Cenfa-Monte-Tchota“Não temos nada nos destacamentos, contudo, espero que se venha a ter porque nós, em termos de videovigilância, já temos nos paióis, ou seja, nalguns lugares críticos já temos”, assume o comandante da Guarda Nacional de Cabo Verde, Coronel Jorge Martins, em entrevista à RCV, afirmando que o orçamento das Forças Armadas é pouco e frisa que é necessário “fazer ginástica e malabarismo”, uma vez que não há financiamento do Estado. Diz ainda, que há vários anos que o orçamento para as FA se mantém e que “até já perdi a conta e não me recordo quando houve um aumento”.

Por outro lado, o Comandante da Guarda Nacional considera que é necessário melhorar as comunicações nos destacamentos militares, além do uso dos telemóveis, afirmando que é fundamental investir nos meios de comunicação e nos transportes, sendo necessária uma viatura permanente para casos de evacuação. O Coronel Jorge Martins refere que há quatro carros para os oficiais superiores, sendo que as outras viaturas são para operações tácticas ou operacionais; acrescenta que “no ano passado, adquirimos 10 viaturas para a polícia militar porque havia uma carência neste sector e na área administrativa”, tendo sido estes adquiridos com os recursos das FA, sem ajuda do Estado. Porém, o mesmo esclarece que se está ainda a pagar essas viaturas, já que se recorreu ao crédito para as comprar.
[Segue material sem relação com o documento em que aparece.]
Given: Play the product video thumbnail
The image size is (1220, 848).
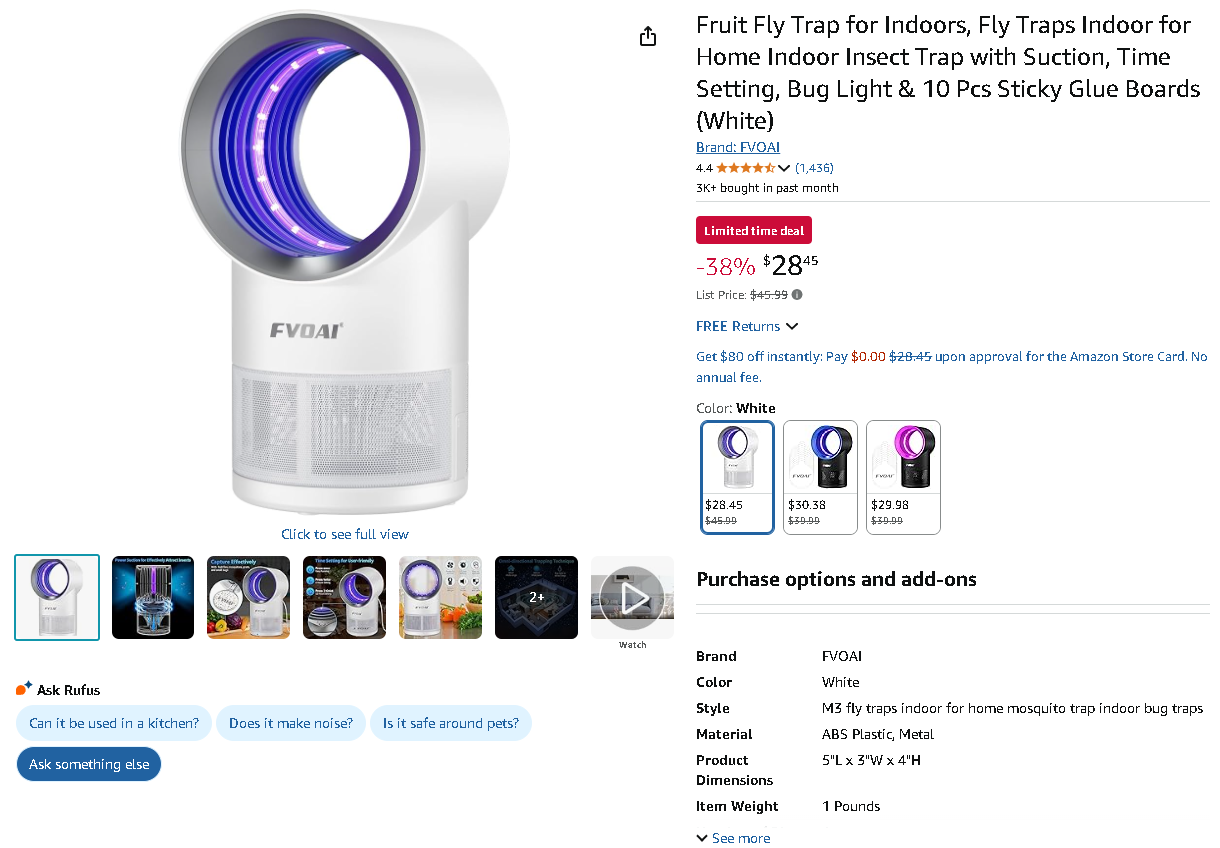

Perante as várias dificuldades das Forças Armadas que vieram à tona com o massacre em Monte Tchota, brota como agravante, a falta de investimento do Estado nesta organização, de acordo com o Comandante da Guarda Nacional que assegura, “várias vezes as carências das FA foram apresentadas ao Governo, inclusive apresentamos vários projectos” para que fossem verificadas a viabilidade dos mesmos através da cooperação. Neste sentido, o Comandante Jorge Martins garante que há anos que as FA tentam investir na comunicação, mas o mesmo justifica que “os equipamentos são muito caros e que até contactámos uma empresa da milícia em Lisboa que nos apresentou um projecto, mas o orçamento das FA destina-se para o quotidiano e para o funcionamento da mesma”.

  1. PENSEM BEM

    criaram reformas para muitos COMBATENTIS DI LIBERDADI (caca a gafanhotos) quando se sabe dos caboverdeanos na Guine Bissau so foram 49 (quarenta e nove) .
    Agora nao tem cabimento no orcamento do estado para o essecial para as FA.

  2. /94

    È acabar com as FA no actual modelo. Extinguir algumas patentes, correr com indivíduos como Jorge e outros energumenos parasitas. Instruir anualmente uma companhia com instrução basica de 1 mes e enviar todos para casa com uniforme para reserva por um ano. Profissionalizar uma companhia de soldados e oficiais intermedio por 5 anos.
    ACABAR COM A TRAMPA ACTUAL, MANDAR PARA CASA 90 DOS PARASITAS

  3. Joana Inês Sá

    E o país gasta imenso dinheiro dos contribuintes com estes senhores para nos defenderam mas regra geral nunca estão nos seus postos na hora dos acontecimentos!
    fantástico! Só agora foram descobertas as carências. Só agora depois da enorme e horrenda tragédia! Mas onde andaram estes senhores de altas patentes?? Nunca reclamaram junto de quem de direito? Não acredito.

  4. José Luís Veloso

    Uma só pergunta:

    Porque não mostras o teu rosto ao fazer tantas acusações?